Mirages, installation visuelle et sonore, juin 2017, ECAV, Sierre Vue d'ensemble Son salle

Mirages, installation visuelle et sonore, juin 2017, ECAV, Sierre Vue rapprochée Son casque

Dans Mirages, la lumière entoure le spectateur et son attention est captivée par l’effet stroboscopique ainsi qu’un son composé d’une large gamme de fréquences.

Les tentatives de rationalisation de ses perceptions sont vaines. Il ne peut ni comprendre les enchaînements de couleurs qui composent le blanc, ni percevoir simultanément toutes les fréquences qui composent le son. Cette impossibilité de saisir le phénomène dans son entier le met face à la difficulté de distinguer ce qui est généré par le dispositif de ce que son cerveau reconstruit.

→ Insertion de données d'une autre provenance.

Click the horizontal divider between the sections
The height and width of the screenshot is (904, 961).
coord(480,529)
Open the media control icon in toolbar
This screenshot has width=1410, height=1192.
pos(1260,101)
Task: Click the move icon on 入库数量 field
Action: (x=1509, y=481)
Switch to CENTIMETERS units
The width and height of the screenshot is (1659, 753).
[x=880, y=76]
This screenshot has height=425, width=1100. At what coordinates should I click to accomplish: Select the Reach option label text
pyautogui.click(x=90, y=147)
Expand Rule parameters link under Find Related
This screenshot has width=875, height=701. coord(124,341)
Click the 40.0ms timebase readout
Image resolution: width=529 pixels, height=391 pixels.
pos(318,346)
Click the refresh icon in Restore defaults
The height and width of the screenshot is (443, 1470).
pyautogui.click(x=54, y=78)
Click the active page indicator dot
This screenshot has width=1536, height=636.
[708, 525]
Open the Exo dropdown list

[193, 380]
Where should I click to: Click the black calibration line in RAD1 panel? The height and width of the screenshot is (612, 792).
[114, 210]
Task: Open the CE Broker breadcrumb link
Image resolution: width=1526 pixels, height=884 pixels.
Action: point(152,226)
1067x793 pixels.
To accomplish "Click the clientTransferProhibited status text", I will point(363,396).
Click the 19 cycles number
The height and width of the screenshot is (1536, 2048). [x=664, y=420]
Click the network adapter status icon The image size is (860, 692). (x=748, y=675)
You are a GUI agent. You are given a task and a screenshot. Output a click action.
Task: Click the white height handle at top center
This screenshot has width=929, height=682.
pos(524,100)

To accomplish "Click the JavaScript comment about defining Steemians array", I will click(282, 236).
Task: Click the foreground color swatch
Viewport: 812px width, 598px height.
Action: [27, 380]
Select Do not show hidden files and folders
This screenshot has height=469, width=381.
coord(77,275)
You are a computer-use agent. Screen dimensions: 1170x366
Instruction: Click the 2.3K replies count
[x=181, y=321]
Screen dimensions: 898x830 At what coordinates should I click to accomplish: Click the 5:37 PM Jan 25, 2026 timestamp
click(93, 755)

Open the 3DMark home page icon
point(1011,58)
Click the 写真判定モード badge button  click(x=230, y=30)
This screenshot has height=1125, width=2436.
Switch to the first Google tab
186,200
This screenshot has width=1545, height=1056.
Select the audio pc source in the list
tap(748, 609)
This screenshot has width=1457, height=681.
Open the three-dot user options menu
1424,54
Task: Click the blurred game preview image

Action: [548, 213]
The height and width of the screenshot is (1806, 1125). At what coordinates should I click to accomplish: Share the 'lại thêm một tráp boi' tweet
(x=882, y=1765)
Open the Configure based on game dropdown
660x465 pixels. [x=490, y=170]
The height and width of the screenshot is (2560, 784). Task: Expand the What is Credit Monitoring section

Il doit donc se laisser aller, et la saturation qu’il ressent le fait passer dans un état de conscience modifié dans lequel il peut influencer, dans une certaine mesure, les couleurs, formes et sons qu’il perçoit. Ainsi, il peut se réapproprier le dispositif et créer son propre espace.

Parce qu'il comporte une part d'abstraction, le dispositif laisse de la place à l’imagination du spectateur. Les télévisions sont détournées de leur usage commun. D'appareils de diffusion ou de contrôle, elles deviennent des outils inductifs permettant au spectateur de voyager à travers ses propres perceptions et pensées.

La visibilité du dispositif et la possibilité offerte par les casques audios d’écouter ou non le son aident le spectateur à se faire une vision critique de l’œuvre.